The Impact and Effectiveness of Weight Loss on Kidney Transplant Outcomes: A Narrative Review.
Study Goal
The researchers aimed to determine the optimal timing (before or after kidney transplantation) and type of bariatric surgery for ESRD patients with obesity, as well as its impact on graft survival and patient outcomes.
Results Summary
The review suggests bariatric surgery before kidney transplantation may yield better outcomes, but more multicenter trials are needed to confirm these findings. It also highlights the need for specific strategies to avoid weight regain in this population.
Population
End-stage renal disease (ESRD) patients with obesity, particularly those awaiting or having undergone kidney transplantation.
Effective Dosage
Not mentioned
Duration
Not mentioned
Interactions
None mentioned
| Intervention | Direction | Endpoint | Population | Dosage | Impact | Claim # |
|---|---|---|---|---|---|---|
Diet and lifestyle modifications | no change | treatment of obesity | - | limited impact | have shown a limited impact | #1 |
bariatric surgery (BS) | decrease | morbid obesity | - | - | is now recognized as the gold standard treatment | #2 |
BS before KT | increase | outcomes in KT recipients | KT recipients | better | Due to the better outcomes found | #3 |
Obesity is a worldwide epidemic that leads to several non-communicable illnesses, including chronic kidney disease (CKD).

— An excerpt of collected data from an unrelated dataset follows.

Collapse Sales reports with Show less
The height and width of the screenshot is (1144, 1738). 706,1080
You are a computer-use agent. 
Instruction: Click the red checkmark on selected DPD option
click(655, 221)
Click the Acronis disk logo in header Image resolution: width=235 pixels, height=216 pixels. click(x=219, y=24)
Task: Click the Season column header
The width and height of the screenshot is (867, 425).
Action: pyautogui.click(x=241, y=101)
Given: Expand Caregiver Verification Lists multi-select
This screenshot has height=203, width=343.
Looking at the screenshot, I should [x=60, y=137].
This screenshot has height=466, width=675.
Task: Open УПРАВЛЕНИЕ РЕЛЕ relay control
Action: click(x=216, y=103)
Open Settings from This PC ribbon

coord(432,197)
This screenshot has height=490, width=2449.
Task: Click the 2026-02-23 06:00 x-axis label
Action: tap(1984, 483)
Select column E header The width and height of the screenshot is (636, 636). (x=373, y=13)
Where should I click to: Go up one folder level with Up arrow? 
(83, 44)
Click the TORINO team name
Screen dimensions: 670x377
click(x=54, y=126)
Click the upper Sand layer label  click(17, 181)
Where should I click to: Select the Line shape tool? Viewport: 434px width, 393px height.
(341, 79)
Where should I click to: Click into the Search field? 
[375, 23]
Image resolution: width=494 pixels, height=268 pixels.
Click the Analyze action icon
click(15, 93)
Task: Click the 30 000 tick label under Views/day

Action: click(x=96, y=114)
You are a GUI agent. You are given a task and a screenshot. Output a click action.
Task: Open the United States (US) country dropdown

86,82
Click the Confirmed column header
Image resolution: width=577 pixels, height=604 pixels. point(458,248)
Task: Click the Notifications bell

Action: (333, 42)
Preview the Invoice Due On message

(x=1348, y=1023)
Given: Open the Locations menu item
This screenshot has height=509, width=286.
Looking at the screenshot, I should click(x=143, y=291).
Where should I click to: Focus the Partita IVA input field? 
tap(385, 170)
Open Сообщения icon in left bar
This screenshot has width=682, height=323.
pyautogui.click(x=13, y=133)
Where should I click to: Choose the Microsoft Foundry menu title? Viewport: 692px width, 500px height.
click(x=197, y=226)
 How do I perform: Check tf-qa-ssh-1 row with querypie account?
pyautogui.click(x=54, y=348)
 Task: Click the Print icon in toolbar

Diet and lifestyle modifications have shown a limited impact in the treatment of obesity. Because the group of end-stage renal disease (ESRD) patients examined in this study had limited access to kidney transplantation (KT), patients with obesity were thought to be at an increased risk of intraoperative and postoperative KT complications. Although bariatric surgery (BS) is now recognized as the gold standard treatment for morbid obesity, its role in ESRD or kidney transplant patients remains unknown. It is critical to know the correlation between weight loss and complications before and after KT, the impact of the overall graft, and patients' survival. Hence, this narrative review aims to present updated reports addressing when to perform surgery (before or after a KT), which surgical procedure to perform, and again, if strategies to avoid weight regain must be specific for these patients. It also analyzes the metabolic alterations produced by BS and studies its cost-effectiveness pre- and post-transplantation. Due to the better outcomes found in KT recipients, the authors consider it more convenient to perform BS before KT. However, more multicenter trials are required to provide a solid foundation for these recommendations in ERSD patients with obesity.